Work request
Repeat word for word the opening stretch of the entries, from the first line through the line containing "Given: Open the x64 architecture dropdown".

Data items
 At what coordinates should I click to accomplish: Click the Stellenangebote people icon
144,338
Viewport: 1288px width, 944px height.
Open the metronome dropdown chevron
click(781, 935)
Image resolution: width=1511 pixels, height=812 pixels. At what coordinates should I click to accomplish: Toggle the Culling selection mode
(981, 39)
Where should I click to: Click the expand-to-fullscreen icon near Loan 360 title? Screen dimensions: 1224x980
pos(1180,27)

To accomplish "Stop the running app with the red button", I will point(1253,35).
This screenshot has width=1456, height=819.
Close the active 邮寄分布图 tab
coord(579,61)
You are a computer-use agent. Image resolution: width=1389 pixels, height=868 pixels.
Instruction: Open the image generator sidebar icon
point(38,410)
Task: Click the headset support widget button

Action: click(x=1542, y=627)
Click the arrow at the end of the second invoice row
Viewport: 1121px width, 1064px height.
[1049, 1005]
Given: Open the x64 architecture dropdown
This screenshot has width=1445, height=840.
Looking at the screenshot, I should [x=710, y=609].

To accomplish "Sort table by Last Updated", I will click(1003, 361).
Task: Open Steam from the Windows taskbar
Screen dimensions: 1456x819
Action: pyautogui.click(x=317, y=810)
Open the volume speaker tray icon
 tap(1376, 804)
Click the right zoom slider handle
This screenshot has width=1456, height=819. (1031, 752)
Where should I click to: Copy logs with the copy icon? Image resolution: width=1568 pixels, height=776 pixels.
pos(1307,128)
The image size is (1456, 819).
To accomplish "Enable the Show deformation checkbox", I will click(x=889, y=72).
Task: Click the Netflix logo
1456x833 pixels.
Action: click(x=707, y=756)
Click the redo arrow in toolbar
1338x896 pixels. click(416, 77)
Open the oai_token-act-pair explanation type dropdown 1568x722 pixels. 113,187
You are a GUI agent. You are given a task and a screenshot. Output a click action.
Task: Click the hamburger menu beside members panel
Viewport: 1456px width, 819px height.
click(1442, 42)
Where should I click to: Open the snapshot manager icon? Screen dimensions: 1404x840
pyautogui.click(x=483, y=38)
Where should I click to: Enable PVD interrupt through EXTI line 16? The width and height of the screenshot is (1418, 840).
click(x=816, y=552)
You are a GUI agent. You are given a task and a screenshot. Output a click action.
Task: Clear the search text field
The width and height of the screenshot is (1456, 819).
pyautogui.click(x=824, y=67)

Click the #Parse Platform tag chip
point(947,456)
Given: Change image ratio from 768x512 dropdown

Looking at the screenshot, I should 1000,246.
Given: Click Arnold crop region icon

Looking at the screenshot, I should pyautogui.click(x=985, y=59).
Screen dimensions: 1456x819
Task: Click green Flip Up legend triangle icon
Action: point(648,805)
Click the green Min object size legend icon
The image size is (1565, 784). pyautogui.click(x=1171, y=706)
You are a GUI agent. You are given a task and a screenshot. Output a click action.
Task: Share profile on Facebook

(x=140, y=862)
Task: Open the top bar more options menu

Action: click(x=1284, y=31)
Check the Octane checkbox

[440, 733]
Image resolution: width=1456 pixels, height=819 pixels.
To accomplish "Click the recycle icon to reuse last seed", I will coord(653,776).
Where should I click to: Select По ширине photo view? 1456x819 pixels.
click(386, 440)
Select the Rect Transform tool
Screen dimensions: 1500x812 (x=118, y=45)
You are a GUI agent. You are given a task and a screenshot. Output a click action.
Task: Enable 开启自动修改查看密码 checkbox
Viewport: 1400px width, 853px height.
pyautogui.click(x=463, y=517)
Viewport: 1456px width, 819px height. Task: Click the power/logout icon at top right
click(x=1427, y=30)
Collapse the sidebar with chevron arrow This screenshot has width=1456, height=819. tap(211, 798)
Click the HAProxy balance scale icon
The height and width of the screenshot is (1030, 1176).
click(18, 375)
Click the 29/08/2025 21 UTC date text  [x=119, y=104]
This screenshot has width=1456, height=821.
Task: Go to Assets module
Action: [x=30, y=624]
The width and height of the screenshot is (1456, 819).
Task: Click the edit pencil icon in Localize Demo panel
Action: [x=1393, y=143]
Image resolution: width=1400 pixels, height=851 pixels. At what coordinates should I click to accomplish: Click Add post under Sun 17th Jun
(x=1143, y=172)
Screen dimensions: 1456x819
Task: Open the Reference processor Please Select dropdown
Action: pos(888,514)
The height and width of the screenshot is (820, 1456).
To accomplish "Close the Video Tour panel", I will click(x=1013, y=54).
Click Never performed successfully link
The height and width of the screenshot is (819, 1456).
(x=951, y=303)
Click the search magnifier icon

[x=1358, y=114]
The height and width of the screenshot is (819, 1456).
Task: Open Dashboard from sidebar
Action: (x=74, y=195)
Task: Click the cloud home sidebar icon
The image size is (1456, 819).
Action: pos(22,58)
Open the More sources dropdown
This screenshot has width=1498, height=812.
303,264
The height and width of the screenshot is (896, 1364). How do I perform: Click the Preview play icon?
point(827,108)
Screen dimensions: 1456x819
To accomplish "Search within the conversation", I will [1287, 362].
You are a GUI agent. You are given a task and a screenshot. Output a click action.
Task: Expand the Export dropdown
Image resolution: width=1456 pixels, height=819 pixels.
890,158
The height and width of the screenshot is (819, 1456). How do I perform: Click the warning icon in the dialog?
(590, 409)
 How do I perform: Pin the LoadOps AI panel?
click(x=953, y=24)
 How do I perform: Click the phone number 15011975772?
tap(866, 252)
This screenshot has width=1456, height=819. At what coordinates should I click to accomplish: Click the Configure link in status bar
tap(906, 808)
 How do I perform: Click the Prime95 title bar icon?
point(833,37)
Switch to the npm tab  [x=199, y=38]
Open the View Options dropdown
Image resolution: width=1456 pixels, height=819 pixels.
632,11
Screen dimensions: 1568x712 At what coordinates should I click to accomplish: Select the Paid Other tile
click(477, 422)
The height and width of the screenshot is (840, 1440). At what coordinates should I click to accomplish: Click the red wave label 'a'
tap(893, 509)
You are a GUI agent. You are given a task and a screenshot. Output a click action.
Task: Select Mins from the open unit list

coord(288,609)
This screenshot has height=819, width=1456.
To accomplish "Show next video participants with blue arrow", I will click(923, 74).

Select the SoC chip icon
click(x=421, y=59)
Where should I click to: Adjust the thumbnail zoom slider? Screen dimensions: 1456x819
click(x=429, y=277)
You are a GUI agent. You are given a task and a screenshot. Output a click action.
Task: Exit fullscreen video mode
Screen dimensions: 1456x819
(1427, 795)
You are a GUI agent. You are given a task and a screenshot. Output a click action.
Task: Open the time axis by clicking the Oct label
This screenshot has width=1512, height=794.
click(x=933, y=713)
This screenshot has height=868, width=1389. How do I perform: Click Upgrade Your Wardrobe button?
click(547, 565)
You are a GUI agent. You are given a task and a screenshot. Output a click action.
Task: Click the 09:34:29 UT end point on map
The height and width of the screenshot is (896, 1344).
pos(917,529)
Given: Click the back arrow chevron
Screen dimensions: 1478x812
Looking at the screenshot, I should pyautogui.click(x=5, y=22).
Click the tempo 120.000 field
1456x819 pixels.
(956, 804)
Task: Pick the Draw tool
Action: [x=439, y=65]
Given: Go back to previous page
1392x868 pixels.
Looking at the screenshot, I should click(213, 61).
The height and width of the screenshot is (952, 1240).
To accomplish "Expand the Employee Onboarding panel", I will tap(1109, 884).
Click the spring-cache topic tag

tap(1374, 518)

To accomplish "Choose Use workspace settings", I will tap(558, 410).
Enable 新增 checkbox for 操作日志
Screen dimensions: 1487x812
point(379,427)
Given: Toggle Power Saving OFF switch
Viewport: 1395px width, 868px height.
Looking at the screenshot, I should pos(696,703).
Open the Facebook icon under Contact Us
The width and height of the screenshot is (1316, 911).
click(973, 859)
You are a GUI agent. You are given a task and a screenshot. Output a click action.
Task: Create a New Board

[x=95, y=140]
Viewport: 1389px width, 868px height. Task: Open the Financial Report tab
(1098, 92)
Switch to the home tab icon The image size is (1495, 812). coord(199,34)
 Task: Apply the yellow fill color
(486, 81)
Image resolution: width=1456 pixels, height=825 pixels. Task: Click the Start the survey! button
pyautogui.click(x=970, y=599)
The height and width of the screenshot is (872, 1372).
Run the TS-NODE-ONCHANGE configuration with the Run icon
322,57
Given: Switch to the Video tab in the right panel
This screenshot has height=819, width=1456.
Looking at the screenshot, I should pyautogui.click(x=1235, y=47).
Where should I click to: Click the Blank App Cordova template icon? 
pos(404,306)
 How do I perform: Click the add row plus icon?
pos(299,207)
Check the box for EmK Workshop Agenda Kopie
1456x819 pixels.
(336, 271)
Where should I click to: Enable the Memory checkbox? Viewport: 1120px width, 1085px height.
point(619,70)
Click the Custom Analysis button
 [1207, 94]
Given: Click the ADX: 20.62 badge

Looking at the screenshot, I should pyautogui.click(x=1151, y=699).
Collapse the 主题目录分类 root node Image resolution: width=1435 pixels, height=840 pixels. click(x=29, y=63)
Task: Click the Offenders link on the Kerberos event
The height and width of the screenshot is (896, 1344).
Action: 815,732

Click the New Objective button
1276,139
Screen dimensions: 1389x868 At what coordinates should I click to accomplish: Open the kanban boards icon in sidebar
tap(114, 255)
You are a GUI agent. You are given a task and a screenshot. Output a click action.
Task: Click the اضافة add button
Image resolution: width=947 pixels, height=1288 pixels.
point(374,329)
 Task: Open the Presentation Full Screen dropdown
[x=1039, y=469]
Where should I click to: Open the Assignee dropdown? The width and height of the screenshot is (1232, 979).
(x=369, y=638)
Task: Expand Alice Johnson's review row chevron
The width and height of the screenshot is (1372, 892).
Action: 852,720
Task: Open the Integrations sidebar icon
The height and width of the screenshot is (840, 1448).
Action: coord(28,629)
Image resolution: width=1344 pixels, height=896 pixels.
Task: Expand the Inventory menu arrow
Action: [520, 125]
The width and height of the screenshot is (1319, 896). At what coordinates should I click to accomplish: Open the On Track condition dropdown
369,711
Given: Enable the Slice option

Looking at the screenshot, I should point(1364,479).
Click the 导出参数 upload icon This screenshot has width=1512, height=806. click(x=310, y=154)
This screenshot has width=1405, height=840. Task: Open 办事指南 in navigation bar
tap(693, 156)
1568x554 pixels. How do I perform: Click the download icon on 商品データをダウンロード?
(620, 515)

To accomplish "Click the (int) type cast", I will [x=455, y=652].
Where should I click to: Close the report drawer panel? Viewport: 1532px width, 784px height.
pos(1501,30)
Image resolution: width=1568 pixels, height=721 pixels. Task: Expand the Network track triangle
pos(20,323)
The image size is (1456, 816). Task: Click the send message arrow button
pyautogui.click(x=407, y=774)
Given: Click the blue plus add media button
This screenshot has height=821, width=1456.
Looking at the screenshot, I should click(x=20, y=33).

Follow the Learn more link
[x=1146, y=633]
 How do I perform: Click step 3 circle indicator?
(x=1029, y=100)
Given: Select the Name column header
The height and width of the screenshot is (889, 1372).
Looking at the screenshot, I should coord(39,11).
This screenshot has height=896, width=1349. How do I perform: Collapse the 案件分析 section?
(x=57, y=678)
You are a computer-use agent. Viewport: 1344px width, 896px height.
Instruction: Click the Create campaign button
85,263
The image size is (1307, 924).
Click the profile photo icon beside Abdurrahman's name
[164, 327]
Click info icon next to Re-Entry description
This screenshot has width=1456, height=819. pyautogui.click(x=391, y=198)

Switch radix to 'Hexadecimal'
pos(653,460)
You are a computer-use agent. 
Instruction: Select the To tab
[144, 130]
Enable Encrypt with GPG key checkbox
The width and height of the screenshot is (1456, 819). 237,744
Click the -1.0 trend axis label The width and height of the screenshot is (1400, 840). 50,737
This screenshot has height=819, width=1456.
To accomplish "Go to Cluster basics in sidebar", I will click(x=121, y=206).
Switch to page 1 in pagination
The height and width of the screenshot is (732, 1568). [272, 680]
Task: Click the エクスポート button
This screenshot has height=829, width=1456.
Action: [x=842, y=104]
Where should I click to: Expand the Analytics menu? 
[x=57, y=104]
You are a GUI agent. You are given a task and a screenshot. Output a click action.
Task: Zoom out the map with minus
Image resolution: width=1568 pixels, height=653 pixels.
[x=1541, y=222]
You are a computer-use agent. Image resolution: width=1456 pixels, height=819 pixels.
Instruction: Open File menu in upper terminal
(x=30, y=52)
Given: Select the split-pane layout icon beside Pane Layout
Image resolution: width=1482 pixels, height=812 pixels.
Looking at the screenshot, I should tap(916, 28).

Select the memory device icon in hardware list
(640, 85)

Expected answer
 At what coordinates should I click to accomplish: Click the Stellenangebote people icon
144,338
Viewport: 1288px width, 944px height.
Open the metronome dropdown chevron
click(781, 935)
Image resolution: width=1511 pixels, height=812 pixels. At what coordinates should I click to accomplish: Toggle the Culling selection mode
(981, 39)
Where should I click to: Click the expand-to-fullscreen icon near Loan 360 title? Screen dimensions: 1224x980
pos(1180,27)

To accomplish "Stop the running app with the red button", I will point(1253,35).
This screenshot has width=1456, height=819.
Close the active 邮寄分布图 tab
coord(579,61)
You are a computer-use agent. Image resolution: width=1389 pixels, height=868 pixels.
Instruction: Open the image generator sidebar icon
point(38,410)
Task: Click the headset support widget button

Action: click(x=1542, y=627)
Click the arrow at the end of the second invoice row
Viewport: 1121px width, 1064px height.
[1049, 1005]
Given: Open the x64 architecture dropdown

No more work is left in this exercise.